WHAT YOU NEED TO DO.
Lines from the one containing "How do I perform: Click the truncated" through the last line of the data are to be repeated word for word, both ends included.

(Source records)
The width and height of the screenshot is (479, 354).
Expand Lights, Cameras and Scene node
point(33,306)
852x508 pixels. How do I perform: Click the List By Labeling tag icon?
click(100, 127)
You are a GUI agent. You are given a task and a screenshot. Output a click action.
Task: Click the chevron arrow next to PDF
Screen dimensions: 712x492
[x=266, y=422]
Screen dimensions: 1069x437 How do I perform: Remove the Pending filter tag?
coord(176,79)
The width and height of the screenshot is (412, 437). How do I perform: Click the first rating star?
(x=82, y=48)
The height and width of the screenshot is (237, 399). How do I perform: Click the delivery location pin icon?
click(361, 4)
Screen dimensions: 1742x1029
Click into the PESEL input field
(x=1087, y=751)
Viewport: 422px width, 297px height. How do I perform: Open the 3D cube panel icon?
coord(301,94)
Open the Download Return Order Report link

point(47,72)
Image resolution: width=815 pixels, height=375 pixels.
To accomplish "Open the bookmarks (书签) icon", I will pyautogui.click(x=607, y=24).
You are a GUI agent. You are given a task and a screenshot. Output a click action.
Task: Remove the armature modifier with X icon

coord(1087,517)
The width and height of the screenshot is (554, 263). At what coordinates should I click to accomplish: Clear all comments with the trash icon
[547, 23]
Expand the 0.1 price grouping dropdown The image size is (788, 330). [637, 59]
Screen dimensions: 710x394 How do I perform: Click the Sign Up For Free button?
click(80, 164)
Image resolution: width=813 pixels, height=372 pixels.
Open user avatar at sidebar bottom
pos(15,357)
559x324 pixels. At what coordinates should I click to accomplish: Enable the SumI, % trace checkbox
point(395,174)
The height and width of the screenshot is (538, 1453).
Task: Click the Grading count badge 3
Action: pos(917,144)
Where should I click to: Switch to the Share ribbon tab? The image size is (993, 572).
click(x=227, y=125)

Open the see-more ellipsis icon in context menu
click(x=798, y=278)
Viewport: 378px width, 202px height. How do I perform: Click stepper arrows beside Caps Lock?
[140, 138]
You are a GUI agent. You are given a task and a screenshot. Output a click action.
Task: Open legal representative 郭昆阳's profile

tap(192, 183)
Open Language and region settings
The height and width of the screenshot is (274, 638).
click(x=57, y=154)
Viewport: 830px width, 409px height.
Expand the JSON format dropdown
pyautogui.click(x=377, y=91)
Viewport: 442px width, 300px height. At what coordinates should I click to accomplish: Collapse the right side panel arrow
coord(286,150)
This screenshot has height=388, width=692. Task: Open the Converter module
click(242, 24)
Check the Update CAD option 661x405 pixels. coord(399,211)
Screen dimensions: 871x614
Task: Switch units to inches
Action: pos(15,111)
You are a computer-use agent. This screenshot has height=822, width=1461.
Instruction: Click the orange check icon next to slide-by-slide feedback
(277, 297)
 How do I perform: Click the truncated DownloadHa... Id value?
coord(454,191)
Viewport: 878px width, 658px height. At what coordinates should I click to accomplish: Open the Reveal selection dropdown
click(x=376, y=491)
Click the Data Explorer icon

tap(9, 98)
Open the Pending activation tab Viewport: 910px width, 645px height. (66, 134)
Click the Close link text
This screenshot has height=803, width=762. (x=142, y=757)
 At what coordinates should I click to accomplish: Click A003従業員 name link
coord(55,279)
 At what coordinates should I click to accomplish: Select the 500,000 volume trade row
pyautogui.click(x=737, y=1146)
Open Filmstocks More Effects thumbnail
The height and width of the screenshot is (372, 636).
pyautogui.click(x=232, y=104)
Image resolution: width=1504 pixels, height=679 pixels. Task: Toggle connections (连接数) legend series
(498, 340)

RESULT BELOW.
 How do I perform: Click the truncated DownloadHa... Id value?
coord(454,191)
Viewport: 878px width, 658px height. At what coordinates should I click to accomplish: Open the Reveal selection dropdown
click(x=376, y=491)
Click the Data Explorer icon

tap(9, 98)
Open the Pending activation tab Viewport: 910px width, 645px height. (66, 134)
Click the Close link text
This screenshot has height=803, width=762. (x=142, y=757)
 At what coordinates should I click to accomplish: Click A003従業員 name link
coord(55,279)
 At what coordinates should I click to accomplish: Select the 500,000 volume trade row
pyautogui.click(x=737, y=1146)
Open Filmstocks More Effects thumbnail
The height and width of the screenshot is (372, 636).
pyautogui.click(x=232, y=104)
Image resolution: width=1504 pixels, height=679 pixels. Task: Toggle connections (连接数) legend series
(498, 340)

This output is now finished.